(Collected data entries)
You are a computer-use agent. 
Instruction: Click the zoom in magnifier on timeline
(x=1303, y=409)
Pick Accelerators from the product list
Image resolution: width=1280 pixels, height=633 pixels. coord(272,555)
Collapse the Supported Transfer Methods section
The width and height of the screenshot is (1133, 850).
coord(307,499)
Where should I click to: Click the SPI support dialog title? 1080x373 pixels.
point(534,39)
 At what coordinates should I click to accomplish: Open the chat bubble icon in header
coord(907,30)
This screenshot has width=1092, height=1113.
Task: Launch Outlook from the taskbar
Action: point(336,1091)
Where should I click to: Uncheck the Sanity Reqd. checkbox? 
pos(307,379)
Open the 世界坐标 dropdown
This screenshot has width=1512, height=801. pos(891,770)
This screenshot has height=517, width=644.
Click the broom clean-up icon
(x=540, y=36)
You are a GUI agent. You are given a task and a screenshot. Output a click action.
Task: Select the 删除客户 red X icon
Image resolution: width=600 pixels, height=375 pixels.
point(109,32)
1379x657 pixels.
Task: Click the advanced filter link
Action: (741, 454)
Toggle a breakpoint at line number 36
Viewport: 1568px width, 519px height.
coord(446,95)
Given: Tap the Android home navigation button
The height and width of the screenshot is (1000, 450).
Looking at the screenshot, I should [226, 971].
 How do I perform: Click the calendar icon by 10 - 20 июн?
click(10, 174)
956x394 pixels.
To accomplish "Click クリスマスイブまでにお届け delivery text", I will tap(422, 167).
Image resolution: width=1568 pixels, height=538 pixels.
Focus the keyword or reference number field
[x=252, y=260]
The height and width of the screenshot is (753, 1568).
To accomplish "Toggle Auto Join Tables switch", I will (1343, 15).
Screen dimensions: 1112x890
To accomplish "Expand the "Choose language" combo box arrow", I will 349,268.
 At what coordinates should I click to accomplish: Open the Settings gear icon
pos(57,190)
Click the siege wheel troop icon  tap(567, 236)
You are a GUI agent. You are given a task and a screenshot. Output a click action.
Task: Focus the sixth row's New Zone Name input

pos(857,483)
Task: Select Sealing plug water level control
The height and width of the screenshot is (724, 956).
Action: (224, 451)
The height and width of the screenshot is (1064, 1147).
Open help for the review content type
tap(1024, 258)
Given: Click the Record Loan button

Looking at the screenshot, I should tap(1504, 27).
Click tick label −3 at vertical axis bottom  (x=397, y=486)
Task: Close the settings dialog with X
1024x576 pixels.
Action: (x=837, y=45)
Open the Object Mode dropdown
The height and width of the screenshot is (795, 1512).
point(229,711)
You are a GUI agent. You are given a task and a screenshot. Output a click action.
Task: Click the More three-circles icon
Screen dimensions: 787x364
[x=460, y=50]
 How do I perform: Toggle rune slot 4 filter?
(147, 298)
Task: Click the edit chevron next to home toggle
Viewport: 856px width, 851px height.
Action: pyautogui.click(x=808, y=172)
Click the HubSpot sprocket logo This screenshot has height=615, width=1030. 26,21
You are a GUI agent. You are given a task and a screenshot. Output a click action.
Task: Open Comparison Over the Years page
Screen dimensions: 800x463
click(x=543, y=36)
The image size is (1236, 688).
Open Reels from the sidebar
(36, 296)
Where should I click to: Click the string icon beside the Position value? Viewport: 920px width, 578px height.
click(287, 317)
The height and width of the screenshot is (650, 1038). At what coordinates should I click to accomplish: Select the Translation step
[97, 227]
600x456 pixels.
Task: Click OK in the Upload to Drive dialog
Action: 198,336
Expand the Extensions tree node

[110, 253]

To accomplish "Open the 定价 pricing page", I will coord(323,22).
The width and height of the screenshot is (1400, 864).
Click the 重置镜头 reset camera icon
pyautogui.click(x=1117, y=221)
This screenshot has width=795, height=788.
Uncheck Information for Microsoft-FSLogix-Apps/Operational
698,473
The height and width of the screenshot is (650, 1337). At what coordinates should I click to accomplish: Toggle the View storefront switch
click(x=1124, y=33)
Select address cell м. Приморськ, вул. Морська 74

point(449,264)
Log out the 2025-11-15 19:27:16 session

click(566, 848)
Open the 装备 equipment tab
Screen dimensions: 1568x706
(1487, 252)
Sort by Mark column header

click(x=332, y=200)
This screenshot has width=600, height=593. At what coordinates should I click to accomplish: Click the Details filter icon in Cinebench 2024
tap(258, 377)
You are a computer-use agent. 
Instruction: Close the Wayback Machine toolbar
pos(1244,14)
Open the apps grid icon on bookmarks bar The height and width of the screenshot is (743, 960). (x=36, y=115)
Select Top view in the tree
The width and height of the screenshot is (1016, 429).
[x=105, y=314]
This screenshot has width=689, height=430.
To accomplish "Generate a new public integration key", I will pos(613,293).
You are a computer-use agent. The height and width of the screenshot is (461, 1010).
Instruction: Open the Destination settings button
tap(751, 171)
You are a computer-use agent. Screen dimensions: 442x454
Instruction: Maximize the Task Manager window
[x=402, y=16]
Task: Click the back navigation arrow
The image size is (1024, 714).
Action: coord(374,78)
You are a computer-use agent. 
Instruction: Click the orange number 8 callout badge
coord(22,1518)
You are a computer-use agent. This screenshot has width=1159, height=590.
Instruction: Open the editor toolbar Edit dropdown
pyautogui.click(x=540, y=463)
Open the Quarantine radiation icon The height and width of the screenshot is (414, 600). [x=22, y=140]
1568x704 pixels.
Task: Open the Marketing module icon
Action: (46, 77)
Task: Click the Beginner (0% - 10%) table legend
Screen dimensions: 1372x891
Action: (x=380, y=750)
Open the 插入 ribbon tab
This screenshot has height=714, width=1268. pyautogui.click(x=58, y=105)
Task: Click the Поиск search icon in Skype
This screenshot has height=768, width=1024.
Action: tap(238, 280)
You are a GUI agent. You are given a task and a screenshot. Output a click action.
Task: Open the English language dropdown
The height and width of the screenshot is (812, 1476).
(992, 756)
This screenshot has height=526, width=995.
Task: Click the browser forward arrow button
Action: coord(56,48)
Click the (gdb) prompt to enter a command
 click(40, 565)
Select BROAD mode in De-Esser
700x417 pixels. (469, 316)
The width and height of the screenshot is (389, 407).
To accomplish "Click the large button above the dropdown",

What to produce -
Print the data above exactly.

Exercise result -
You are a computer-use agent. 
Instruction: Click the zoom in magnifier on timeline
(x=1303, y=409)
Pick Accelerators from the product list
Image resolution: width=1280 pixels, height=633 pixels. coord(272,555)
Collapse the Supported Transfer Methods section
The width and height of the screenshot is (1133, 850).
coord(307,499)
Where should I click to: Click the SPI support dialog title? 1080x373 pixels.
point(534,39)
 At what coordinates should I click to accomplish: Open the chat bubble icon in header
coord(907,30)
This screenshot has width=1092, height=1113.
Task: Launch Outlook from the taskbar
Action: point(336,1091)
Where should I click to: Uncheck the Sanity Reqd. checkbox? 
pos(307,379)
Open the 世界坐标 dropdown
This screenshot has width=1512, height=801. pos(891,770)
This screenshot has height=517, width=644.
Click the broom clean-up icon
(x=540, y=36)
You are a GUI agent. You are given a task and a screenshot. Output a click action.
Task: Select the 删除客户 red X icon
Image resolution: width=600 pixels, height=375 pixels.
point(109,32)
1379x657 pixels.
Task: Click the advanced filter link
Action: (741, 454)
Toggle a breakpoint at line number 36
Viewport: 1568px width, 519px height.
coord(446,95)
Given: Tap the Android home navigation button
The height and width of the screenshot is (1000, 450).
Looking at the screenshot, I should [226, 971].
 How do I perform: Click the calendar icon by 10 - 20 июн?
click(10, 174)
956x394 pixels.
To accomplish "Click クリスマスイブまでにお届け delivery text", I will tap(422, 167).
Image resolution: width=1568 pixels, height=538 pixels.
Focus the keyword or reference number field
[x=252, y=260]
The height and width of the screenshot is (753, 1568).
To accomplish "Toggle Auto Join Tables switch", I will (1343, 15).
Screen dimensions: 1112x890
To accomplish "Expand the "Choose language" combo box arrow", I will 349,268.
 At what coordinates should I click to accomplish: Open the Settings gear icon
pos(57,190)
Click the siege wheel troop icon  tap(567, 236)
You are a GUI agent. You are given a task and a screenshot. Output a click action.
Task: Focus the sixth row's New Zone Name input

pos(857,483)
Task: Select Sealing plug water level control
The height and width of the screenshot is (724, 956).
Action: (224, 451)
The height and width of the screenshot is (1064, 1147).
Open help for the review content type
tap(1024, 258)
Given: Click the Record Loan button

Looking at the screenshot, I should tap(1504, 27).
Click tick label −3 at vertical axis bottom  (x=397, y=486)
Task: Close the settings dialog with X
1024x576 pixels.
Action: (x=837, y=45)
Open the Object Mode dropdown
The height and width of the screenshot is (795, 1512).
point(229,711)
You are a GUI agent. You are given a task and a screenshot. Output a click action.
Task: Click the More three-circles icon
Screen dimensions: 787x364
[x=460, y=50]
 How do I perform: Toggle rune slot 4 filter?
(147, 298)
Task: Click the edit chevron next to home toggle
Viewport: 856px width, 851px height.
Action: pyautogui.click(x=808, y=172)
Click the HubSpot sprocket logo This screenshot has height=615, width=1030. 26,21
You are a GUI agent. You are given a task and a screenshot. Output a click action.
Task: Open Comparison Over the Years page
Screen dimensions: 800x463
click(x=543, y=36)
The image size is (1236, 688).
Open Reels from the sidebar
(36, 296)
Where should I click to: Click the string icon beside the Position value? Viewport: 920px width, 578px height.
click(287, 317)
The height and width of the screenshot is (650, 1038). At what coordinates should I click to accomplish: Select the Translation step
[97, 227]
600x456 pixels.
Task: Click OK in the Upload to Drive dialog
Action: 198,336
Expand the Extensions tree node

[110, 253]

To accomplish "Open the 定价 pricing page", I will coord(323,22).
The width and height of the screenshot is (1400, 864).
Click the 重置镜头 reset camera icon
pyautogui.click(x=1117, y=221)
This screenshot has width=795, height=788.
Uncheck Information for Microsoft-FSLogix-Apps/Operational
698,473
The height and width of the screenshot is (650, 1337). At what coordinates should I click to accomplish: Toggle the View storefront switch
click(x=1124, y=33)
Select address cell м. Приморськ, вул. Морська 74

point(449,264)
Log out the 2025-11-15 19:27:16 session

click(566, 848)
Open the 装备 equipment tab
Screen dimensions: 1568x706
(1487, 252)
Sort by Mark column header

click(x=332, y=200)
This screenshot has width=600, height=593. At what coordinates should I click to accomplish: Click the Details filter icon in Cinebench 2024
tap(258, 377)
You are a computer-use agent. 
Instruction: Close the Wayback Machine toolbar
pos(1244,14)
Open the apps grid icon on bookmarks bar The height and width of the screenshot is (743, 960). (x=36, y=115)
Select Top view in the tree
The width and height of the screenshot is (1016, 429).
[x=105, y=314]
This screenshot has width=689, height=430.
To accomplish "Generate a new public integration key", I will pos(613,293).
You are a computer-use agent. The height and width of the screenshot is (461, 1010).
Instruction: Open the Destination settings button
tap(751, 171)
You are a computer-use agent. Screen dimensions: 442x454
Instruction: Maximize the Task Manager window
[x=402, y=16]
Task: Click the back navigation arrow
The image size is (1024, 714).
Action: coord(374,78)
You are a computer-use agent. 
Instruction: Click the orange number 8 callout badge
coord(22,1518)
You are a computer-use agent. This screenshot has width=1159, height=590.
Instruction: Open the editor toolbar Edit dropdown
pyautogui.click(x=540, y=463)
Open the Quarantine radiation icon The height and width of the screenshot is (414, 600). [x=22, y=140]
1568x704 pixels.
Task: Open the Marketing module icon
Action: (46, 77)
Task: Click the Beginner (0% - 10%) table legend
Screen dimensions: 1372x891
Action: (x=380, y=750)
Open the 插入 ribbon tab
This screenshot has height=714, width=1268. pyautogui.click(x=58, y=105)
Task: Click the Поиск search icon in Skype
This screenshot has height=768, width=1024.
Action: tap(238, 280)
You are a GUI agent. You are given a task and a screenshot. Output a click action.
Task: Open the English language dropdown
The height and width of the screenshot is (812, 1476).
(992, 756)
This screenshot has height=526, width=995.
Task: Click the browser forward arrow button
Action: coord(56,48)
Click the (gdb) prompt to enter a command
 click(40, 565)
Select BROAD mode in De-Esser
700x417 pixels. (469, 316)
The width and height of the screenshot is (389, 407).
To accomplish "Click the large button above the dropdown",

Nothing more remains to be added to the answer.